REQUIRED ACTION –
Extract exactly and only the lines from the one containing "Given: Choose the CSC file button" through the end of the entries below. Pictures should not appear in the copy.

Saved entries

——————

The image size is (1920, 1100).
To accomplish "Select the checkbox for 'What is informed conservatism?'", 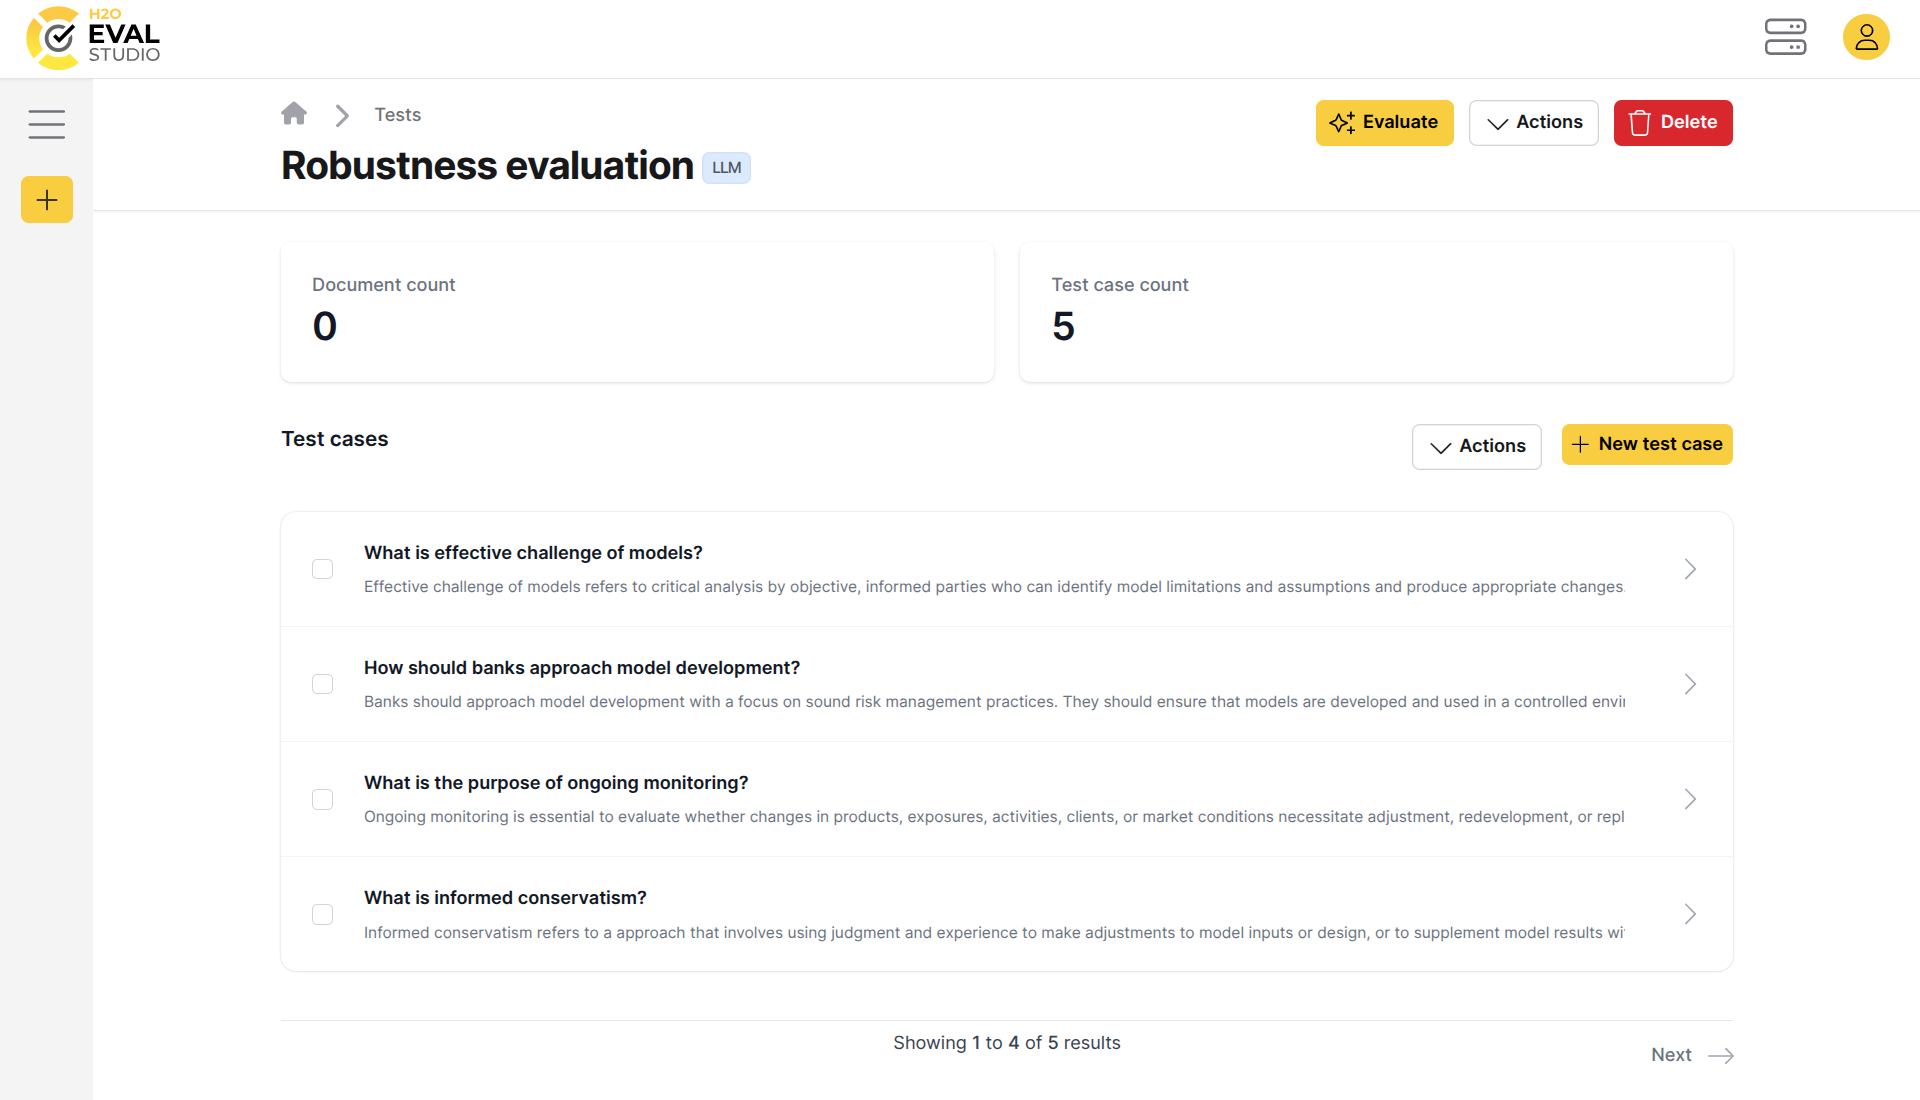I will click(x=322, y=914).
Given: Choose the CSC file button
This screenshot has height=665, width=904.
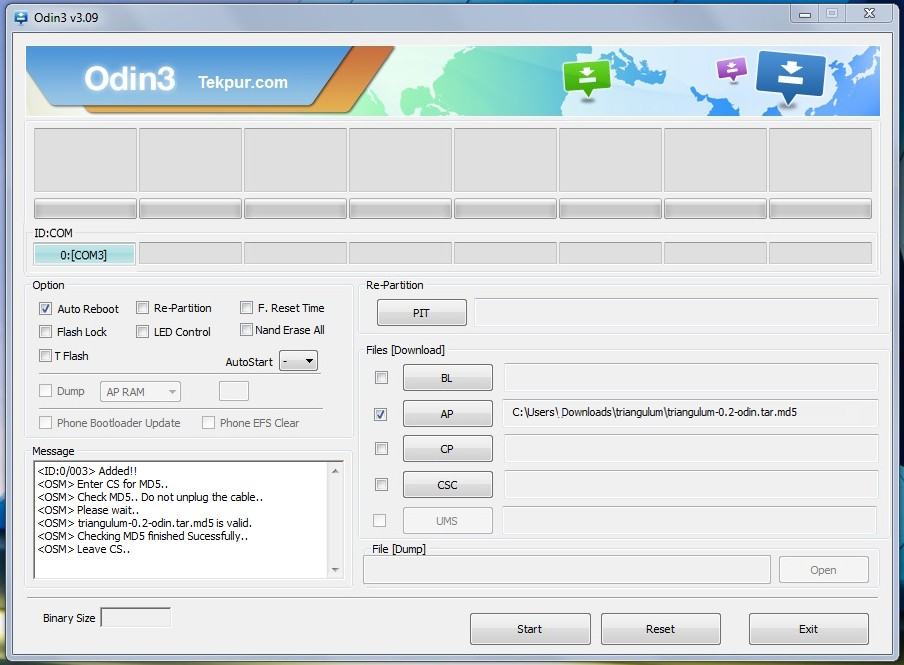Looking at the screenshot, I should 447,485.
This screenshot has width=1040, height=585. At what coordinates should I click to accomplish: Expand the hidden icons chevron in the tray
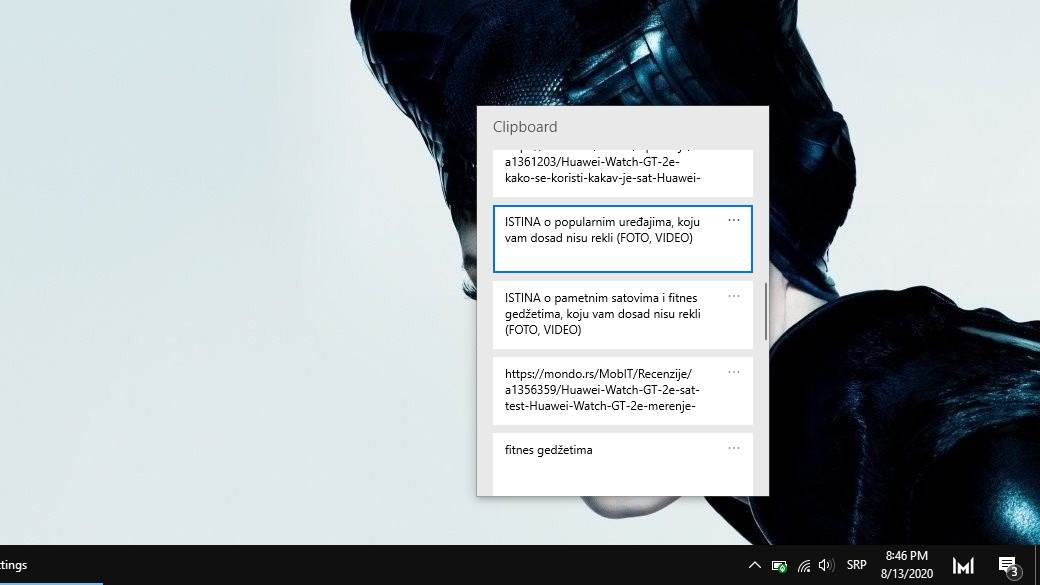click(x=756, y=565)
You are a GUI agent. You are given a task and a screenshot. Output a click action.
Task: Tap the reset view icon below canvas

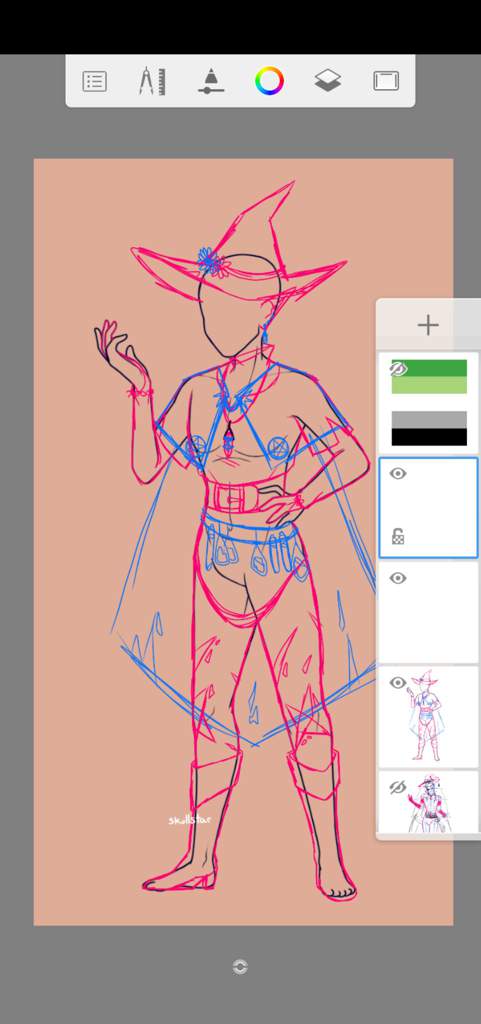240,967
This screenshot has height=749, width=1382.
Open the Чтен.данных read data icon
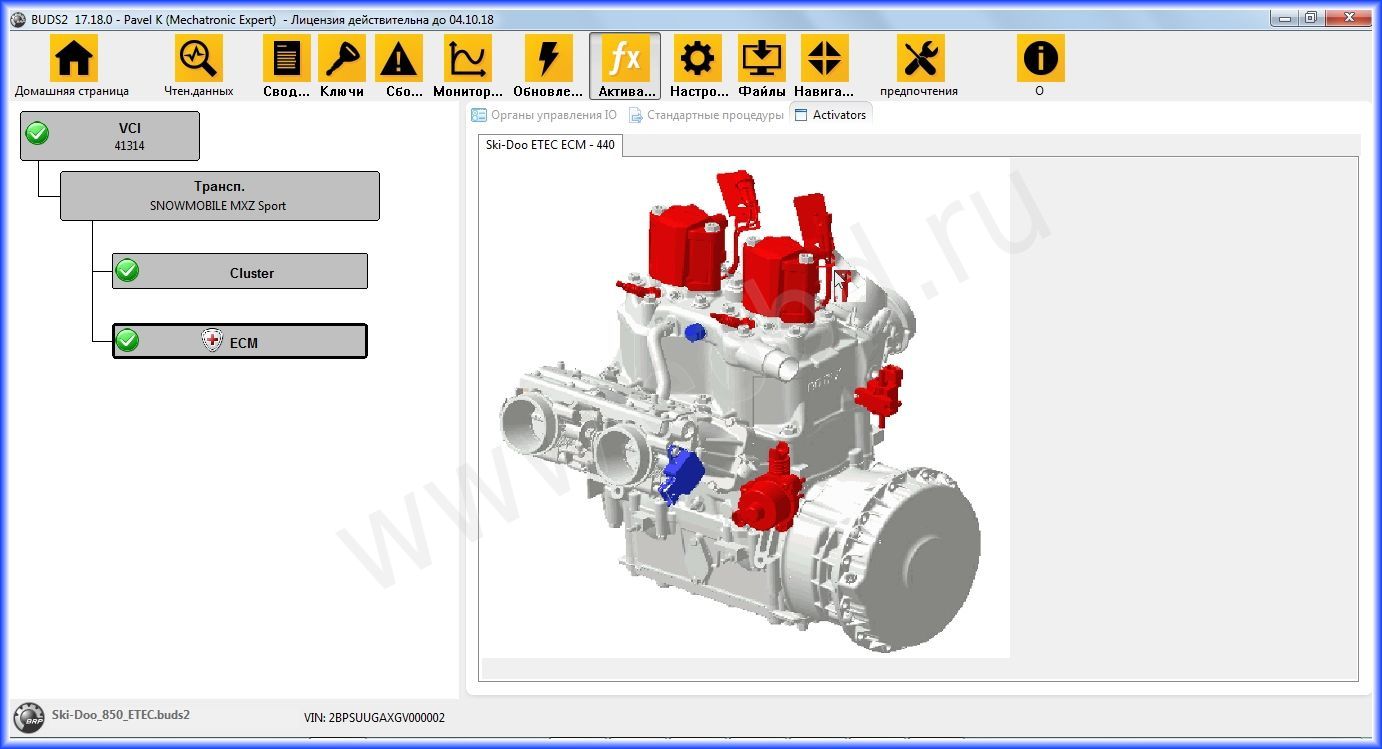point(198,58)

——————

RESPONSE –
Given: Choose the CSC file button
This screenshot has height=665, width=904.
Looking at the screenshot, I should 447,485.
This screenshot has width=1040, height=585. At what coordinates should I click to accomplish: Expand the hidden icons chevron in the tray
click(x=756, y=565)
You are a GUI agent. You are given a task and a screenshot. Output a click action.
Task: Tap the reset view icon below canvas

240,967
This screenshot has height=749, width=1382.
Open the Чтен.данных read data icon
point(198,58)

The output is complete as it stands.